§ Work instruction: Write out every line exactly, from the first line of the records below through the line that contains "enrico.cetera@rdra.it (566, 275)".

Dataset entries
+---+
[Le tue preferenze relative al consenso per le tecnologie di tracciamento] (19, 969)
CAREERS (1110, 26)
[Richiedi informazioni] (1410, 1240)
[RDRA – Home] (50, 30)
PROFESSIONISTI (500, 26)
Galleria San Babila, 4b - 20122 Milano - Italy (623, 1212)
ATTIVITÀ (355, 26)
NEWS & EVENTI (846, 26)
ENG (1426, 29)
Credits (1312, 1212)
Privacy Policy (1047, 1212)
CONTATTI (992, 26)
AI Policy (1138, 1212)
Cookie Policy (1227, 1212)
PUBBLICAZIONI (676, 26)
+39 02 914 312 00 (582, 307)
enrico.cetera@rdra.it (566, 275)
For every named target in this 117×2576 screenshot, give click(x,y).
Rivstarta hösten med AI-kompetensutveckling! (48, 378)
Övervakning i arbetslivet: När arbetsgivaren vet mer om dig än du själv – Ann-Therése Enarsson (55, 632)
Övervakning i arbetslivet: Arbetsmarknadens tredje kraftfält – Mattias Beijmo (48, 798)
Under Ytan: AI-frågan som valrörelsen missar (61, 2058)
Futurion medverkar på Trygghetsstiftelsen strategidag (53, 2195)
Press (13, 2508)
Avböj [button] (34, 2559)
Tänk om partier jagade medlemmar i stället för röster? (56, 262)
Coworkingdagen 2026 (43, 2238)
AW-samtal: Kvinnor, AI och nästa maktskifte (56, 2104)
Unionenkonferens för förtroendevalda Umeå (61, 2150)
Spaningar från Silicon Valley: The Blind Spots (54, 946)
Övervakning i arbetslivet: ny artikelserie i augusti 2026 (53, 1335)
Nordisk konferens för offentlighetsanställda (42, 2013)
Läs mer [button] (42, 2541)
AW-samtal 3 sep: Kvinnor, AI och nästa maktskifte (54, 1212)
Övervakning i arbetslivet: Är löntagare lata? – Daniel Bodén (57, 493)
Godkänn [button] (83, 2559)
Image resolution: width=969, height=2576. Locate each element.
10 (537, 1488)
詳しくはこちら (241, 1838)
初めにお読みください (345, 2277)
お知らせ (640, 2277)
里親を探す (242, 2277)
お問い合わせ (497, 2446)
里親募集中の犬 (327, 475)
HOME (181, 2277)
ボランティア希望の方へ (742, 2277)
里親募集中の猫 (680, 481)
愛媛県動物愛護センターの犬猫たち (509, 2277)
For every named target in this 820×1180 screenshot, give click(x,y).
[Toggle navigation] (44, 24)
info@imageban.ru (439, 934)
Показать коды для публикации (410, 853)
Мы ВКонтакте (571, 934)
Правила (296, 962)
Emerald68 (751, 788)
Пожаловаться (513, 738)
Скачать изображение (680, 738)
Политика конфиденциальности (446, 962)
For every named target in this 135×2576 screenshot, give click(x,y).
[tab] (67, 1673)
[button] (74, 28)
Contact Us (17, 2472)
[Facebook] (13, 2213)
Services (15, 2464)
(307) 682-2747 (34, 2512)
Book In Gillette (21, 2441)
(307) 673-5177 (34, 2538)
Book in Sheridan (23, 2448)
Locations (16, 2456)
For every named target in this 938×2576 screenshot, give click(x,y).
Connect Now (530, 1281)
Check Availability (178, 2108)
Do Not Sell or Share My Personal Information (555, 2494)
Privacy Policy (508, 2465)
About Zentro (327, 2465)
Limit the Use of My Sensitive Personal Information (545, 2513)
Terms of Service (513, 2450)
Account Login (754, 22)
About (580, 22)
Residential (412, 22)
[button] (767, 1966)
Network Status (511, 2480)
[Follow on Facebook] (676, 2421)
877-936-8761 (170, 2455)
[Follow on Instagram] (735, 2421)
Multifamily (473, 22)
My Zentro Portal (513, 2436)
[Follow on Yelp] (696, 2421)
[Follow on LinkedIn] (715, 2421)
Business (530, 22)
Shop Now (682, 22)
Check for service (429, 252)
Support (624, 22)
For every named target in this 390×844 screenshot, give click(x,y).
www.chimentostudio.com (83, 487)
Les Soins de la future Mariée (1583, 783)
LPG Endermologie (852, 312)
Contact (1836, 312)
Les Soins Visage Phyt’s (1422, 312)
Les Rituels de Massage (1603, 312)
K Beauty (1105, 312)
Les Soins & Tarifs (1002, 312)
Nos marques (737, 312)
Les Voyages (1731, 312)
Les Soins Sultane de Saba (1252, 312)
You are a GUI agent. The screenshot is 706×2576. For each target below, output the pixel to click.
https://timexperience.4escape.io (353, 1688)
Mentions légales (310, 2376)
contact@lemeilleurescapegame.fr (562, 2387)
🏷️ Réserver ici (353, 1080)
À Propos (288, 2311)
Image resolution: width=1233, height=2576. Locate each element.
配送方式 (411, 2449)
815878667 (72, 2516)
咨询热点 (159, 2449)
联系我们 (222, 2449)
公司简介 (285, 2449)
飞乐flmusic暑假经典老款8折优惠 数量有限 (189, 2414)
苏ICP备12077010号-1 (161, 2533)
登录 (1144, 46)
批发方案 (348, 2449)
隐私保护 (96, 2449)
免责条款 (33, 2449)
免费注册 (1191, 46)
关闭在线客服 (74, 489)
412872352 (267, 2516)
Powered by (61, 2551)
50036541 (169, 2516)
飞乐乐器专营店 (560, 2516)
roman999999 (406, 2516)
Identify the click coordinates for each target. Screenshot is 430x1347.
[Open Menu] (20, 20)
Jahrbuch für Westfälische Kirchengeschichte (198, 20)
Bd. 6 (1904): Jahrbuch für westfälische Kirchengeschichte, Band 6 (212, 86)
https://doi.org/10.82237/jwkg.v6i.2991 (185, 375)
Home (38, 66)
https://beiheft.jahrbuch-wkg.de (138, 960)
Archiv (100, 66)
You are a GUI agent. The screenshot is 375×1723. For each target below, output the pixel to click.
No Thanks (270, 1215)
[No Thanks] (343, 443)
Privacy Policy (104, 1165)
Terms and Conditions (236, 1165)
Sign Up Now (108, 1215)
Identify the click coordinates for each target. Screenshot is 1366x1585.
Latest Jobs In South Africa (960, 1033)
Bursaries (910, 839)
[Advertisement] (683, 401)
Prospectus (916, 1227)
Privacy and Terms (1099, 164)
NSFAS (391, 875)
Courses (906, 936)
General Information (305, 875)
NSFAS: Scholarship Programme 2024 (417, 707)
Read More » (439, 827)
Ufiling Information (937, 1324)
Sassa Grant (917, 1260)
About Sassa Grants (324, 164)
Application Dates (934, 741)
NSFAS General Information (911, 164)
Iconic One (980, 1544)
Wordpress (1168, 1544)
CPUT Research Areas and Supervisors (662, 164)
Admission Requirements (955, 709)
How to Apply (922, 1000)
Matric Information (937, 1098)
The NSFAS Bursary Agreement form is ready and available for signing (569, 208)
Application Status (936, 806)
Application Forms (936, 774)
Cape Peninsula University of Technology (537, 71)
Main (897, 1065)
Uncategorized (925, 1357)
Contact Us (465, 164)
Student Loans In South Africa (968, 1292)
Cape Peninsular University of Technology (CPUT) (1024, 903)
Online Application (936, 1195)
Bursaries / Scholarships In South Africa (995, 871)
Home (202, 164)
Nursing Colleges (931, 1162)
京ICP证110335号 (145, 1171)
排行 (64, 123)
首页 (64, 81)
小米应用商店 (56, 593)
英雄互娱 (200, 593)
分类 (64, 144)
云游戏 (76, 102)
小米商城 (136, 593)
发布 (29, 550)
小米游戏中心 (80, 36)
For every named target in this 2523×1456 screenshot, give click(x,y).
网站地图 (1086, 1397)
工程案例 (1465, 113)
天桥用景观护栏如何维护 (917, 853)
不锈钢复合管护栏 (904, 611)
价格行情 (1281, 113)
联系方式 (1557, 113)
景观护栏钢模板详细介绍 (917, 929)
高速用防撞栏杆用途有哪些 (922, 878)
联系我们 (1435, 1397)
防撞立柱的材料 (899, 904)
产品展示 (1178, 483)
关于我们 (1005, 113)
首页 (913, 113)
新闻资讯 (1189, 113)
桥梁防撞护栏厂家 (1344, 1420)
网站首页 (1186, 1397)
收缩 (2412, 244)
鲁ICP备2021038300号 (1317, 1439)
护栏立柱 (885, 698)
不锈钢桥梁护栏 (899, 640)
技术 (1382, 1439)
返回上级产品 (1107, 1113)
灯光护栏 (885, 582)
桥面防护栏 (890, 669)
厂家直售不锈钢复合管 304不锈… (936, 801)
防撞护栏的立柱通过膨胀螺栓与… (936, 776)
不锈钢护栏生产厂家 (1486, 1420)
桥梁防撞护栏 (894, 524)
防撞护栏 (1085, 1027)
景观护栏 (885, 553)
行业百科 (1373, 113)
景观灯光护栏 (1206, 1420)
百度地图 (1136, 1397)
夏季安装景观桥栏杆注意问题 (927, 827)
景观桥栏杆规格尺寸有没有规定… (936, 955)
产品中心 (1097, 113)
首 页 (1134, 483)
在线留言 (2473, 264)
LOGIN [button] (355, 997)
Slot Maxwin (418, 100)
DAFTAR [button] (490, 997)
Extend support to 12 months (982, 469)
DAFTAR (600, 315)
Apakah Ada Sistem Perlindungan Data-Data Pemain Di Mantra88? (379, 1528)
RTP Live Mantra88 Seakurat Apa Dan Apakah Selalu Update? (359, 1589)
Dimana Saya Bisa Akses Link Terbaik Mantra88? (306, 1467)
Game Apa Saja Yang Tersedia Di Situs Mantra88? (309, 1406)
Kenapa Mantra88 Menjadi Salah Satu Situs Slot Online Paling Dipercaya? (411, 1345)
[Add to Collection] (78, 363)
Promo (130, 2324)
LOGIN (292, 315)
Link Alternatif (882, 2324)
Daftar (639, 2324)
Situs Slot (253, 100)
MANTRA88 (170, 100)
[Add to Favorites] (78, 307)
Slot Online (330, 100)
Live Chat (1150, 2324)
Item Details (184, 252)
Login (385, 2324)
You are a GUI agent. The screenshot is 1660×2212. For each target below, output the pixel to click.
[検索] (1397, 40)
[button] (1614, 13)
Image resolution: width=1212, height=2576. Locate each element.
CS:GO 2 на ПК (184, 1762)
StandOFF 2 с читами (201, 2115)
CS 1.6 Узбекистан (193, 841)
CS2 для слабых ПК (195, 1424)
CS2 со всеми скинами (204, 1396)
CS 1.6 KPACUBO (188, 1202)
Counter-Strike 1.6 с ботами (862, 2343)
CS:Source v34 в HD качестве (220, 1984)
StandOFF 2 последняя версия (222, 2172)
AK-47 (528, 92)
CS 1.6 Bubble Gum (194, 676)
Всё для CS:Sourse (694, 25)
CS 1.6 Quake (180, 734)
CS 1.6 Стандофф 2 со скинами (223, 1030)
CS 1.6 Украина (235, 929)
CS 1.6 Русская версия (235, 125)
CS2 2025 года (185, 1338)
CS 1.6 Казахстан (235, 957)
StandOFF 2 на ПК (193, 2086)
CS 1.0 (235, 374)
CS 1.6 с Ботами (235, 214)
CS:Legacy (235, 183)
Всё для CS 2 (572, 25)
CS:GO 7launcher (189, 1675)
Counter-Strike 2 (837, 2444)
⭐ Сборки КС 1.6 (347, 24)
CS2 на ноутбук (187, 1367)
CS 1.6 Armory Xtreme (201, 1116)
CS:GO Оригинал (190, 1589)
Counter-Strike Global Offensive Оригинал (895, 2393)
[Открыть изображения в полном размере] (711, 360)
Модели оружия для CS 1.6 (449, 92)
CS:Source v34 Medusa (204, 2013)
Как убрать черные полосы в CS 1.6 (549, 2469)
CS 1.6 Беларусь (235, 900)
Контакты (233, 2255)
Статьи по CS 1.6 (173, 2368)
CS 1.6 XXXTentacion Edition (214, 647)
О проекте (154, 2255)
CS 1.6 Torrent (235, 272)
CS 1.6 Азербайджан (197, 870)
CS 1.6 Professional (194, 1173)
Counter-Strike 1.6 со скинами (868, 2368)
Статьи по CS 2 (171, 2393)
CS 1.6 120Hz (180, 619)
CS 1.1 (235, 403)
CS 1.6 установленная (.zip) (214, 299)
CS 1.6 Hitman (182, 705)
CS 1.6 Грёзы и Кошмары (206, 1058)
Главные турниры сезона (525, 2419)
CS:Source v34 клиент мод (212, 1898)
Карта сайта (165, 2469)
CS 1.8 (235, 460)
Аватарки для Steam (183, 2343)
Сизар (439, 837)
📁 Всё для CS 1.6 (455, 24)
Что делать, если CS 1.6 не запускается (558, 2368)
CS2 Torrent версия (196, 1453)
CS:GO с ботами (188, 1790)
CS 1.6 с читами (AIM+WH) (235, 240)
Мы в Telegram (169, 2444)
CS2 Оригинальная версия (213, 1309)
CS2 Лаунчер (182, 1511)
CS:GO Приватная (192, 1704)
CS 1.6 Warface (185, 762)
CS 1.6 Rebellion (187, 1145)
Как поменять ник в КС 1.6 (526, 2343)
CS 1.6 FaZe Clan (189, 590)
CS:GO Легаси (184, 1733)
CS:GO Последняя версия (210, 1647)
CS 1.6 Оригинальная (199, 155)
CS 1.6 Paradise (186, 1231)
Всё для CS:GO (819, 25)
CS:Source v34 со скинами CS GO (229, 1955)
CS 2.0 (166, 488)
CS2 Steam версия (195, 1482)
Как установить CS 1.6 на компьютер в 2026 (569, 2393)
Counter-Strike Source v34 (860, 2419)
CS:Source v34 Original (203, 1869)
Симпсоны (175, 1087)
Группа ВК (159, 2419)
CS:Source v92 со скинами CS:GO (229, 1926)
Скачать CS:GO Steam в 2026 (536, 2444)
+---+
§ Answer box:
[Le tue preferenze relative al consenso per le tecnologie di tracciamento] (19, 969)
CAREERS (1110, 26)
[Richiedi informazioni] (1410, 1240)
[RDRA – Home] (50, 30)
PROFESSIONISTI (500, 26)
Galleria San Babila, 4b - 20122 Milano - Italy (623, 1212)
ATTIVITÀ (355, 26)
NEWS & EVENTI (846, 26)
ENG (1426, 29)
Credits (1312, 1212)
Privacy Policy (1047, 1212)
CONTATTI (992, 26)
AI Policy (1138, 1212)
Cookie Policy (1227, 1212)
PUBBLICAZIONI (676, 26)
+39 02 914 312 00 (582, 307)
enrico.cetera@rdra.it (566, 275)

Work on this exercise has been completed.